(List of tasks):
1) In the text on bowel obstruction success rates, what was the woman's only source of nutrition when she first arrived for therapy?
2) Pick up the text on bowel obstruction success rates after its last sentence and write on from there.

(Given text):

#####

BOWEL OBSTRUCTION SUCCESS RATES
Following the ‘scientific method’ for investigative new modalities, we began by publishing some remarkable case studies, all of which can be read at our Published Studies page. These studies included a woman who managed to stay alive despite a bowel that was virtually totally blocked. When she first arrived for therapy, it was clear that her only nutrition was by intravenous PICC line. After several hours of our therapy, her physician was able to remove her PICC line – because she found she could eat normally. This and other surprising results inspired us to investigate further, with more involved studies.
Due to the complex structure and numerous functions of the bowel, measuring success treating patients with recurring small bowel obstruction (SBO) presented several opportunities. In short, we found three major areas of concern that we could measure by comparing conditions before and after therapy:
- Structure – Independent radiographic images taken before and after therapy
- Repeat Events – Number of repeat obstructions before and after therapy
- Quality of Life – Graded by patient, results tabulated by biostatisticians
STRUCTURE – BEFORE AND AFTER X-RAYS
Some patients allowed us to document the structure of their intestine by undergoing a “small bowel follow through” test (SBFT) before and after therapy. In this test, the patient would swallow a cocktail that contained a barium ‘tracer’ – which would give precise images of the interior of the bowel. Concerned that they might obstruct from the test, many patients avoided taking this test which involves swallowing a rather thick liquid with radio-opaque barium tracer. Nevertheless, the test does give a good picture of the inside the bowel; it can show where narrowing or obstructions might be occurring. Using this test, we’ve been able to get some very clear images that document bowel obstructions in patients who arrive for therapy – and the result of our hands-on care on their previously blocked intestines.

#####

(Provided data):
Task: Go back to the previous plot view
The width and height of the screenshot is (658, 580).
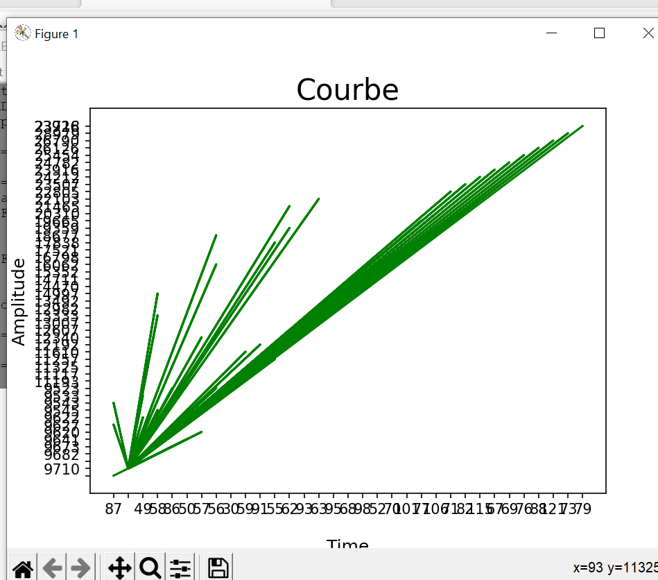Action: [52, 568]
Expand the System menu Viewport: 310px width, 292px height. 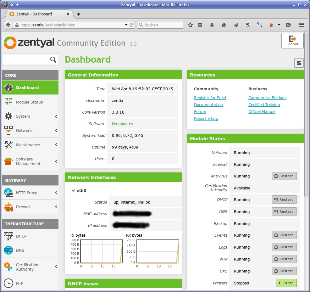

#####

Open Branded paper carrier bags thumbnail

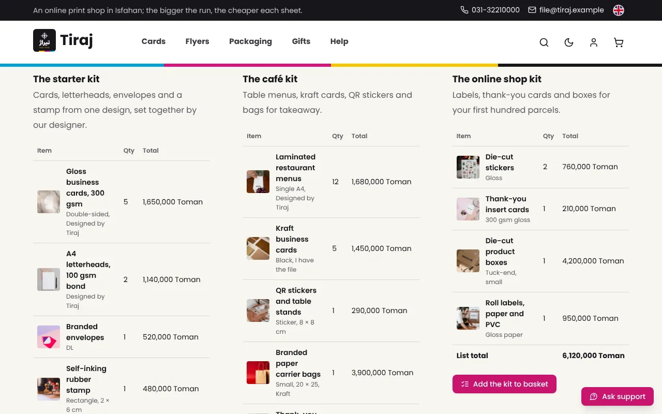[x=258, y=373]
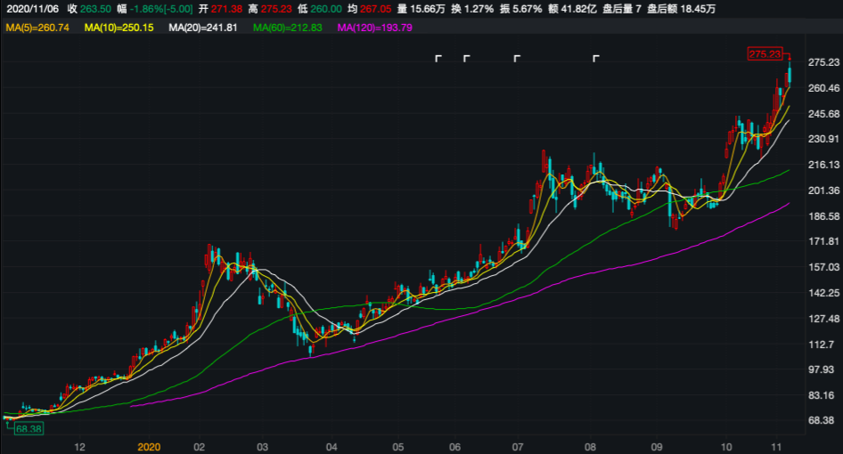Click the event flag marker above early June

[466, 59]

#####

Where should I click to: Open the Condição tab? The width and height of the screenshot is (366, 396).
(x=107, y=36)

#####

(Written answers):
1) Her only nutrition was by intravenous PICC line.

2)
In the images shown here, one can clearly see the progress of the liquid (shown in white) as it passes through the small intestine, and where it becomes blocked. These images give dramatic testament to the positive changes we can actually see, in ‘before and after’ images.
In the two-part image shown here, we see in the image taken “Before” therapy, an hourglass-shaped stricture (narrowing) is visible in this patient’s intestines. The constriction is so significant that very little dye goes through to the bowels below – beyond the stricture. In fact, the patient was scheduled for emergency surgery before we treated her. Instead, she decided to try Clear Passage® therapy first.
Comparing that with the “After” image, one can easily see that the stricture completely resolved (disappeared) after therapy designed to clear adhesions from the area. Notice also how open the intestines are above and below the site of the prior stricture, in the areas beyond the previously narrowed bowel. The radiologist cited this a “normal bowel” after therapy.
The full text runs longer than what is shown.